Problem: Take each line of the data that contains the string "Click" and copy it.

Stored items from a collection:
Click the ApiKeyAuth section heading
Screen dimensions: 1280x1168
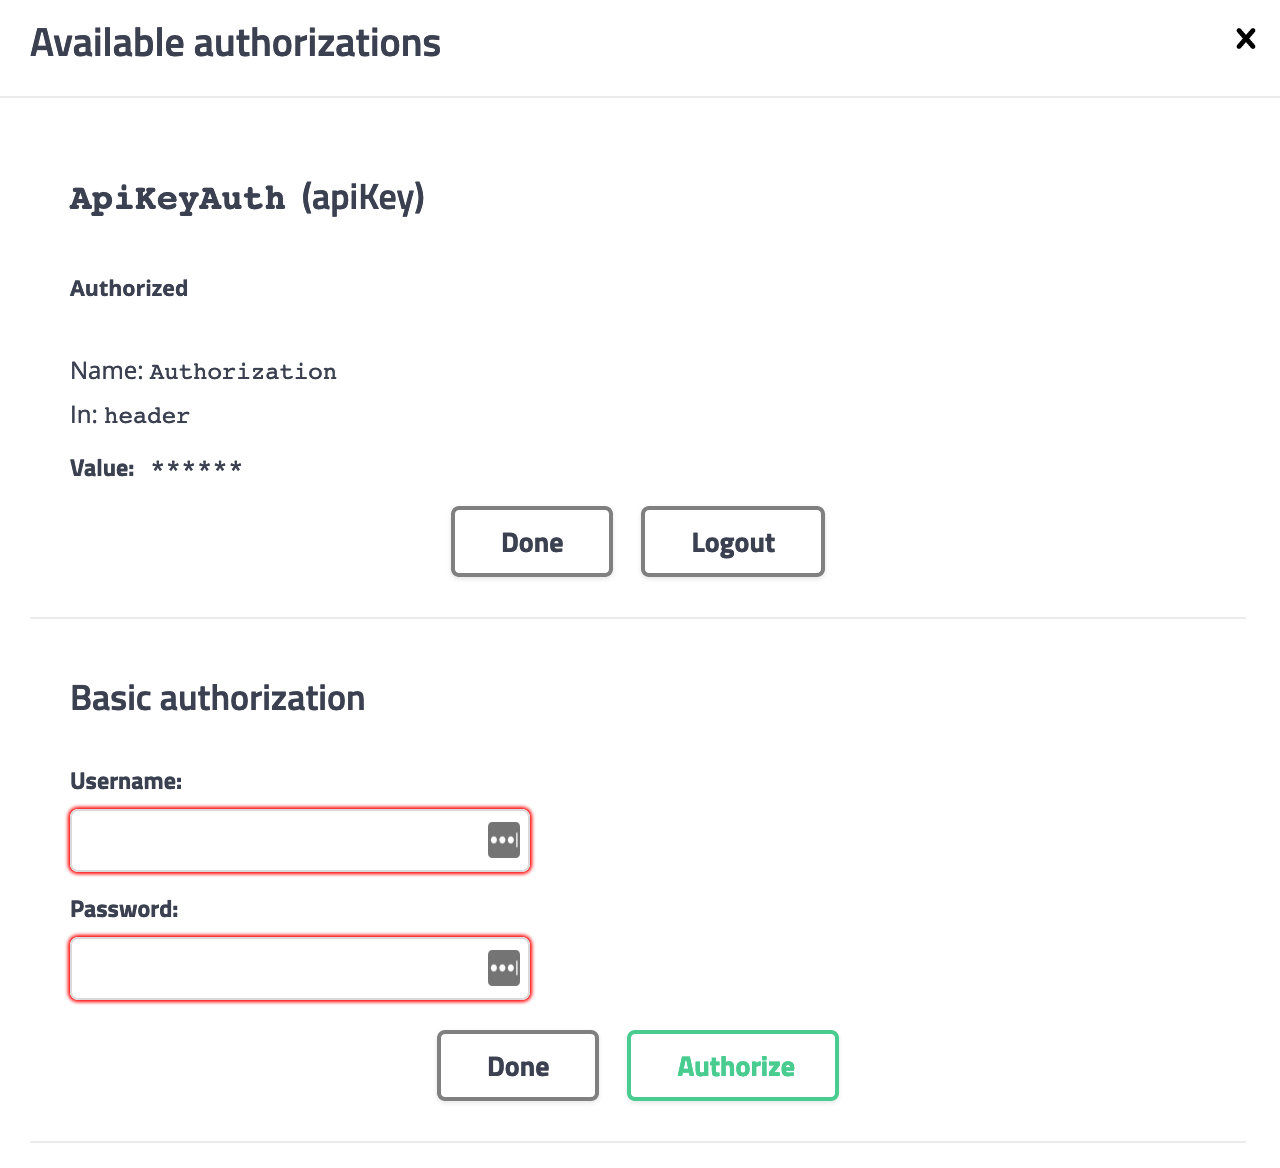pos(177,198)
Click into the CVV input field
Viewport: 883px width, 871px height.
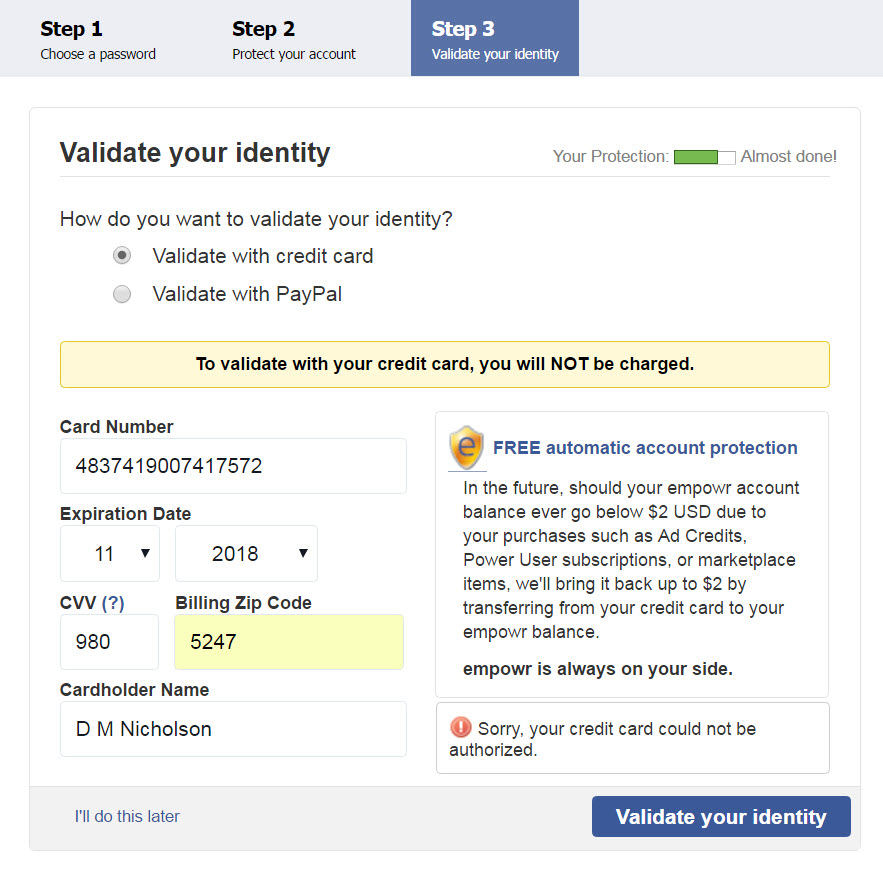(x=109, y=642)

The answer:
Click the ApiKeyAuth section heading
Click into the CVV input field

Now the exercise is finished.